__Questions__:
A) In the reflection on regrets as a born-again Christian, list the adjectives the writer uses for the columns and letters sent to newspapers in the 1970s and 1980s.
B) In the reflection on regrets as a born-again Christian, which church body did the minister belong to who pointed out the writer's self-righteousness?
C) Pick up the reflection on regrets as a born-again Christian after its final sentence and carry it forward.

__Document excerpt__:
════════
If I said I had no regrets about my life as a born-again Christian, I would not be telling the truth. One of the biggest mistakes Christians make is becoming self-righteous and trying to jam the Bible down people's throats. I am sorry to admit that for almost twenty years I was that way! I wrote some very pompous, self-righteous, and judgmental columns and letters to various newspapers in the 1970s and 1980s. I was so far to the "religious right" that I'm surprised I did not fall off the right wing! Today, I am very, very sorry about my self-righteousness and arrogance. Ironically, it was a fellow Assemblies of God minister who called this to my attention about twenty years ago. We were watching a television program in which anti-abortion activists were protesting outside an abortion clinic. They were condemning the girls who were heading into the clinic, and shoving photos of dead fetuses into their faces. (Now, I thought this was a good thing!) My friend said that the protestors were giving Jesus Christ a bad name. He said that what they should be doing is loving those girls and praying for them. He reminded me that if we show them real love and compassion and lead them to Jesus, they'll see that abortion is wrong, and they will make the right choice to not have abortions. After that night, I began to change my approach to evangelism. I became much less "hard-nosed" and much less "right wing". I'm still fairly conservative, but I don't think it's my responsibility to jam Jesus down people's throats. It's my job to love God and show God's love and light to the world.
════════
__Supplied data__:
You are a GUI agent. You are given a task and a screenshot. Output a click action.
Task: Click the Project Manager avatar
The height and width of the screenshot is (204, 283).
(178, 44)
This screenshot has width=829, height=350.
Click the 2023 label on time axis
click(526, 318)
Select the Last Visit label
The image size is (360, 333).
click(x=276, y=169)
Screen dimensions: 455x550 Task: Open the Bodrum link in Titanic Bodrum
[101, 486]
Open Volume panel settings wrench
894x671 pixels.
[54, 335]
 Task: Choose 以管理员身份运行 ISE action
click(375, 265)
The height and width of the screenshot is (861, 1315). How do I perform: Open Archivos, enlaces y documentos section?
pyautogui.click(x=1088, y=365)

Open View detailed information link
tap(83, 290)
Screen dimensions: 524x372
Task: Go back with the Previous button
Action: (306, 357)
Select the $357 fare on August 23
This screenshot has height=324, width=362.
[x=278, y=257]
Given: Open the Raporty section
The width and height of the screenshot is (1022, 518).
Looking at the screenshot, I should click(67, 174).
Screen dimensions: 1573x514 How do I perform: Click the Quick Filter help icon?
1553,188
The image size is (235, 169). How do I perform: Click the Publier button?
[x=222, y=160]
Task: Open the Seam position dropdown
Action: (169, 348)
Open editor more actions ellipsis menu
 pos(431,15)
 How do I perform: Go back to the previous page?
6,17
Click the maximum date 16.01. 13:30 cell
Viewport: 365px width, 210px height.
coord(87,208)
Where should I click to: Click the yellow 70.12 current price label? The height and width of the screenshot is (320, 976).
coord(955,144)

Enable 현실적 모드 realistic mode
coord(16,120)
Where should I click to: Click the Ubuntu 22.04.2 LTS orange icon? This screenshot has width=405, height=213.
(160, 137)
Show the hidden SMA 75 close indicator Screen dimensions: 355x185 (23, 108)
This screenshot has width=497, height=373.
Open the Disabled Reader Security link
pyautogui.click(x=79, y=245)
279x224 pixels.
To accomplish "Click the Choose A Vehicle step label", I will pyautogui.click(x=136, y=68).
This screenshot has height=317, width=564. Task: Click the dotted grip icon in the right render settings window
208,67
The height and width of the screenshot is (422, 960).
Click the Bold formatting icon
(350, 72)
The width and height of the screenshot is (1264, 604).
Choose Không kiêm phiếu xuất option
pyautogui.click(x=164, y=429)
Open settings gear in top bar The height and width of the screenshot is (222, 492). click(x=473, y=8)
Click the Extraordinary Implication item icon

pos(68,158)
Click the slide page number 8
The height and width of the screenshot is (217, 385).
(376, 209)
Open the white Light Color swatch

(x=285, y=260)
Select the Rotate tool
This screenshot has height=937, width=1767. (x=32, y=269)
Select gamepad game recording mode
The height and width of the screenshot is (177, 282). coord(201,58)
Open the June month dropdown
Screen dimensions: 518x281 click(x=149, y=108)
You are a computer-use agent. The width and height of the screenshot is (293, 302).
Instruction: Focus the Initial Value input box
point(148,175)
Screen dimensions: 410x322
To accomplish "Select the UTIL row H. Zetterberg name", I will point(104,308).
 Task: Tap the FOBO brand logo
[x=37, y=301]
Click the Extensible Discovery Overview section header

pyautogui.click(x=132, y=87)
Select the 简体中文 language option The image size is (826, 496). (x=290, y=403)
════════
__Responses by item number__:
A) pompous, self-righteous, judgmental

B) The Assemblies of God.

C)
I used to teach Adult Sunday School every week, and I used to preach almost every week. I have not preached in about twenty months and I have only taught Adult Sunday School once over the past year. If I ever preach again, there are several sermons I'd love to bring. One would be about what I'm writing about here: stressing Christians' responsibility to shine God's light in the dark world and to reach hurting people. I'd close that sermon by singing "Let the Lower Lights be Burning". Listen, many times hurting people hurt you right back! Many times they don't respond well. And, if you reach out with God's love to people, sometimes you'll be "badly burned". I have been on many occasions! But pastors and "regular Christians" alike: may we not fail to shine God's light! If you're not familiar with "Let the Lower Lights be Burning", do an on-line search for it. There are some youtube postings of people singing the song!

"Let the lower lights be burning; send a gleam across the wave; some poor fainting, struggling seaman, you may rescue, you may save."